De voorraden van het edelgas helium dreigen binnen enkele decennia uitgeput te raken, waarschuwt hoogleraar Robert Richardson van de Amerikaanse Cornell University.
Richardson, die in 1996 de Nobelprijs kreeg voor zijn onderzoek naar de supervloeibaarheid van het edelgas, maakte deel uit van de commissie die voor de Amerikaanse overheid het heliumbeleid kritisch heeft bekeken. Kern van de kritiek is dat bedrijven en overheden wereldwijd verkwistend omgaan met de stof. Zij laten vaak na gebruik het gas eenvoudigweg vervliegen omdat het niet duur is.

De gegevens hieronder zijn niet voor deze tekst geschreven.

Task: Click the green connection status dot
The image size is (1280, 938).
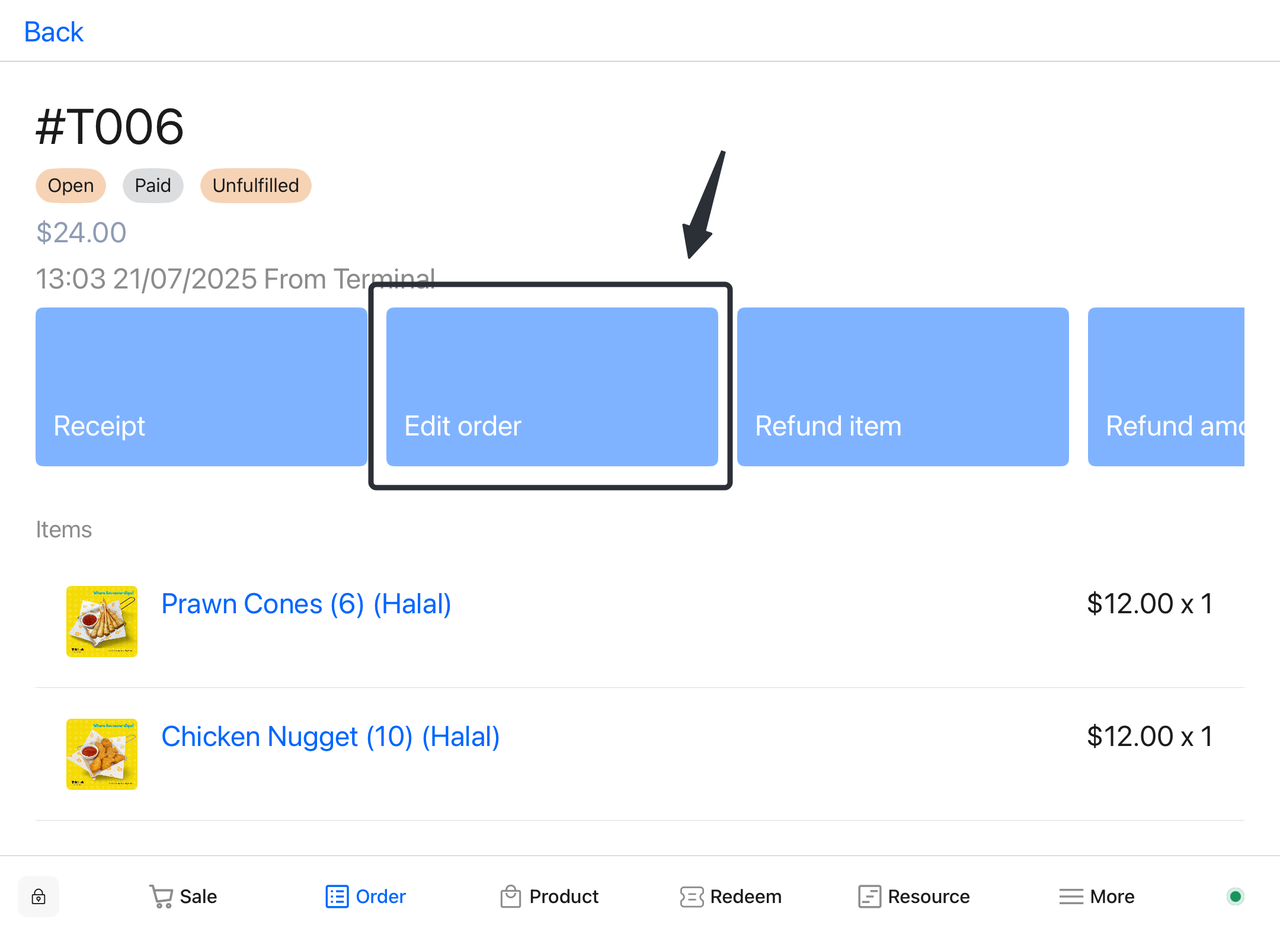Action: pyautogui.click(x=1235, y=896)
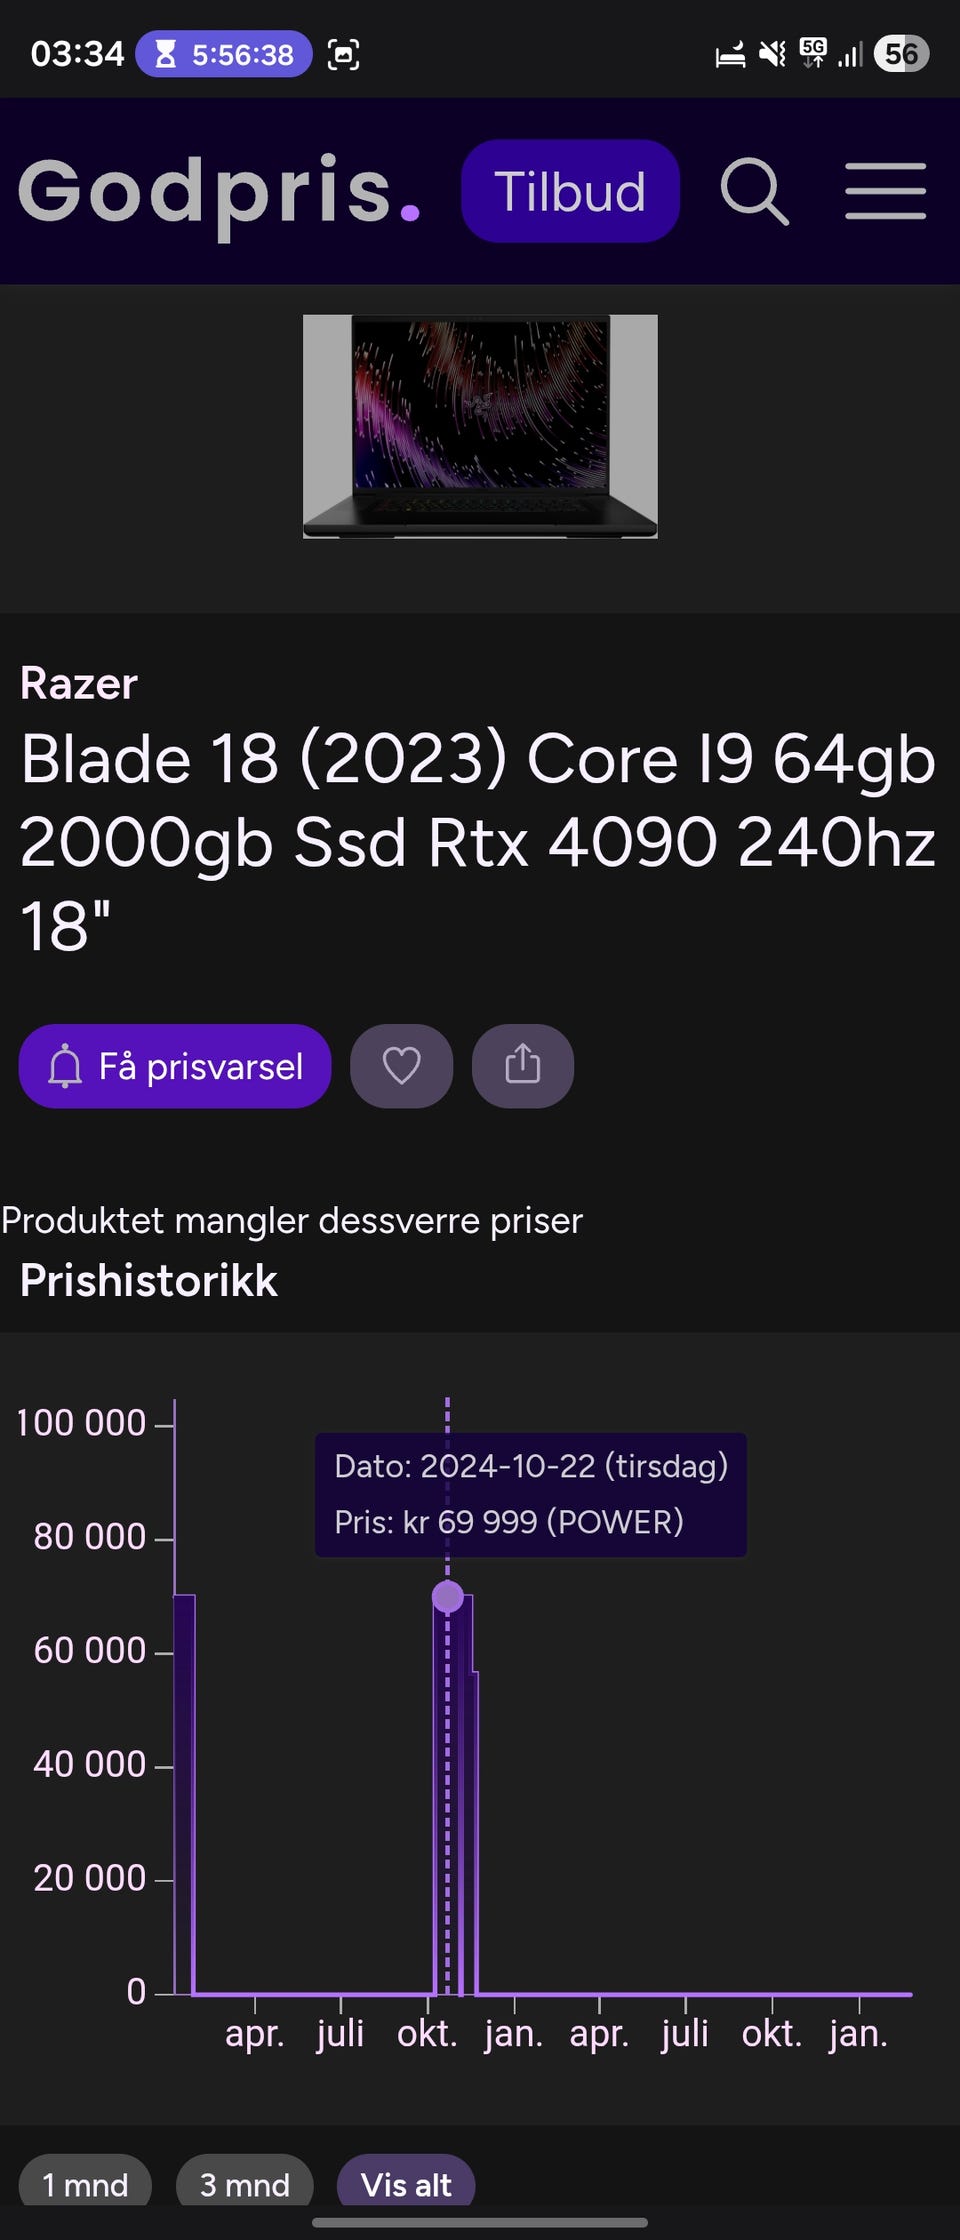
Task: Tap the bell icon in Få prisvarsel
Action: click(x=65, y=1067)
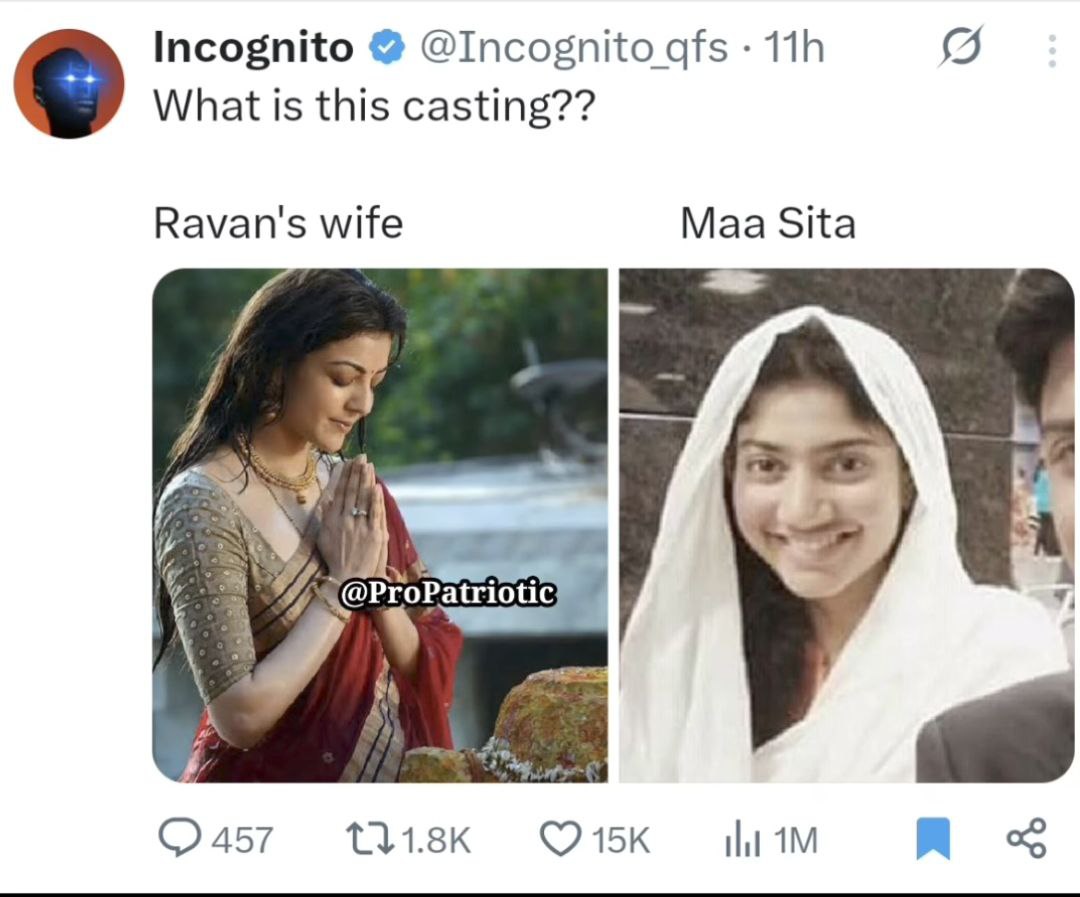Open the Incognito display name link
The image size is (1080, 897).
253,48
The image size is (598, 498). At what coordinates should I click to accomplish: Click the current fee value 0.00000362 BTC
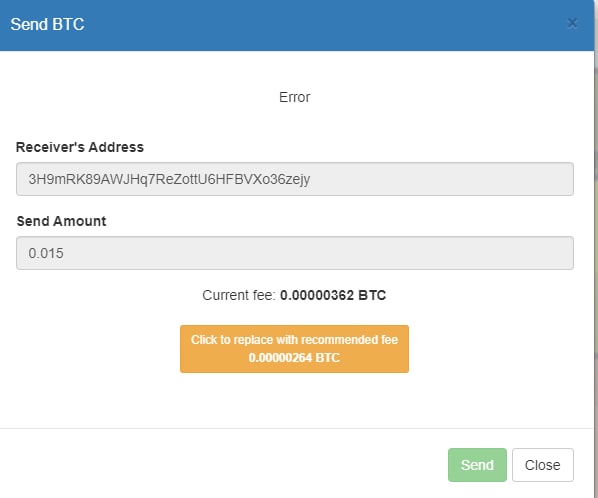click(333, 295)
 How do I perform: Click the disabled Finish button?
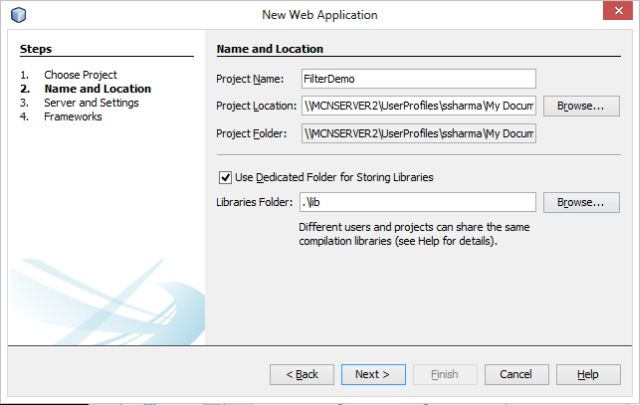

De prijs van helium wordt kunstmatig laag gehouden door de grootste aanbieder, de Verenigde Staten. Die hadden in de Koude Oorlog voor militaire doeleinden een enorme voorraad van het gas opgebouwd: een ondergrondse opslag bij Amarillo in Texas bevat 500 miljard l helium, de halve wereldvoorraad. De noodzaak een grote voorraad te hebben viel voor een groot deel weg, wat in 1996 leidde tot de Helium Privatisation Act. Daarin is vastgelegd dat de VS hun voorraad tegen een vaste, lage prijs verkopen, ongeachte de werkelijke waarde van het gas. Dit om de investeringen in het reservoir terug te verdienen.
Vloeibaar helium is essentieel voor de koeling van de supergeleidende magneten in MRI-scanners en andere hightech apparaten als infrarooddetectoren. Helium wordt nu meestal gewonnen uit ruw aardgas. Technisch gezien kan dat ook uit lucht, maar dat is vele malen duurder.